第5章 他們倆居然很熟
“天地良心,我怎麼會是假冒的呢?”公孫珘哭得梨花帶雨,“我這貨真價實的,鐵打的公孫珘啊,咱們琅閣神通廣大的大可以去查,幹嘛這麼冤枉人?”
本來是方秀在質問公孫珘,公孫珘委屈巴巴地像是自己受了天大的委屈一般。
方秀最煩人哭了,偏她哭得越發的大聲,這走動的藥師們經過,皆停下來多看兩眼。
“這是今日新招來的那個小姑娘?”
“長得面若桃花,水靈這呢,就是犯了什麼事兒被師長給訓斥了?”
“師長那暴脾氣,誰知道呢!”
方秀吼了一句:“別哭了!”
公孫珘抽泣地抬眼看她:“那師長您還說我是假的么?”
方秀當場石化,這分明是公孫珘去的暗道,她這是在走一個正常的流程詢問她,現在好像公孫珘被欺負了就算了,公孫珘還要反過來質問她?
“公孫珘,我方才以為你文弱大方,知書達理,若方才知道你是這樣的潑皮無賴,我如何會讓你有機會考試。我既能同意你留下來,一樣可以趕你出去!”

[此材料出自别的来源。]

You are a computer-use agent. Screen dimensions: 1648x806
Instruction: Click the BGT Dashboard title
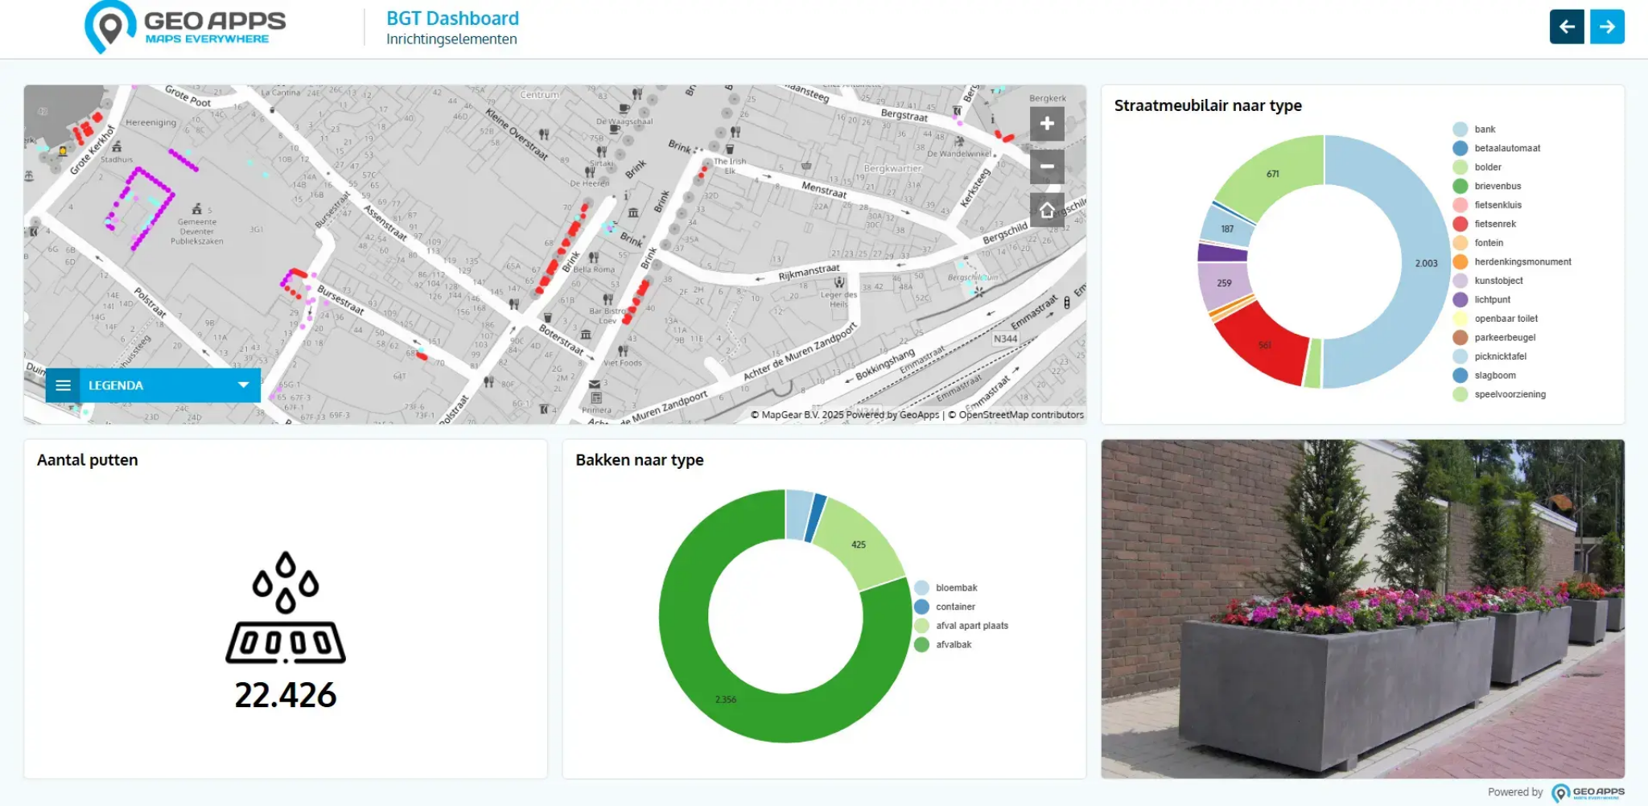pyautogui.click(x=452, y=19)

“你!你做什麼!”方秀的大腿被一股不知名,不,被一股知名的力量給纏住。力量的主人,正是眼角還掛着淚珠的公孫珘。
“師長,你是要趕我出去嗎?”
“對,你撒手!”
“不行啊師長!”公孫珘手腳並用,死死抱住方秀:“師長,您這樣會失去一個得力的幫手!”
方秀怒吼:“你放來,我花門不需要你這樣的人!”
這正廳外看到的藥師,竟全站着不動,憋着笑看進來。她們那個易怒的副長老方秀,原想着哪日會被哪個公子給制服了,卻不想是被一個姑娘給纏住了。
方秀那氣急敗壞的神情,平日裏見了鳥獸都避着,今日看起來居然還有些可愛是怎麼回事。
方秀是下了決心不要這個人,公孫珘是下了決心要留下來的。二人誰也不妥協,一個不同意,一個死賴着,半天都沒個結果下來。

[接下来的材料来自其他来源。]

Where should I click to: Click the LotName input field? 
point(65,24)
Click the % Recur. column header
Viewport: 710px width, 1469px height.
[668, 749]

消息傳到了四長老周前那兒,周前哈哈大笑,看戲一樣的臉:“她方秀平日裏沒少譏誚我,也有今日這樣的結果,這丫頭有意思,哈哈有意思。盯着盯着,若是她真把她給丟出去,咱們鏡門把她收了,氣死方秀也是好的!”
方秀被她纏得受不了了,下了命令,大聲地說:“不管你們用什麼法子,把這個瘋丫頭給我弄開!”
方秀沒開口,藥師們是看戲的,方秀開口了他們也不好意思站着。
只是,他們正要上前去拉,正廳外頭那兩株鐵樹唰地就黃了,接着是一股風從外到內的湧進來,伴隨着的是一襲白衣,飄逸如仙。
眾人齊刷刷地鞠躬行禮,異口同聲地喚着:“三長老。”
整張臉都埋在方秀大腿上的公孫珘聽到這個聲音,露出一個頭,笑靨如花,她總算是見到他了:“阿殊快救我!”
???
如下是在場藥師的眼神交流以及內心獨白。
藥師甲:“她剛剛叫三長老什麼?阿叔?他倆親戚?”
藥師乙:“難怪是方秀師長親自考試,成績還挺好的。”
藥師丙:“是我瞎了嗎,她們從哪裏看都沒一點親戚的模樣啊!”
而此時的方秀內心:“阿殊?還說不認識,都叫得這麼親密了!”
岳殊先是愣了一剎,而後笑得無比溫柔,在座各位真是驚呆了幾年的大牙,先不說三長老極少出現在正廳,除內部人員,外頭極少有人知道花門的長老是岳殊。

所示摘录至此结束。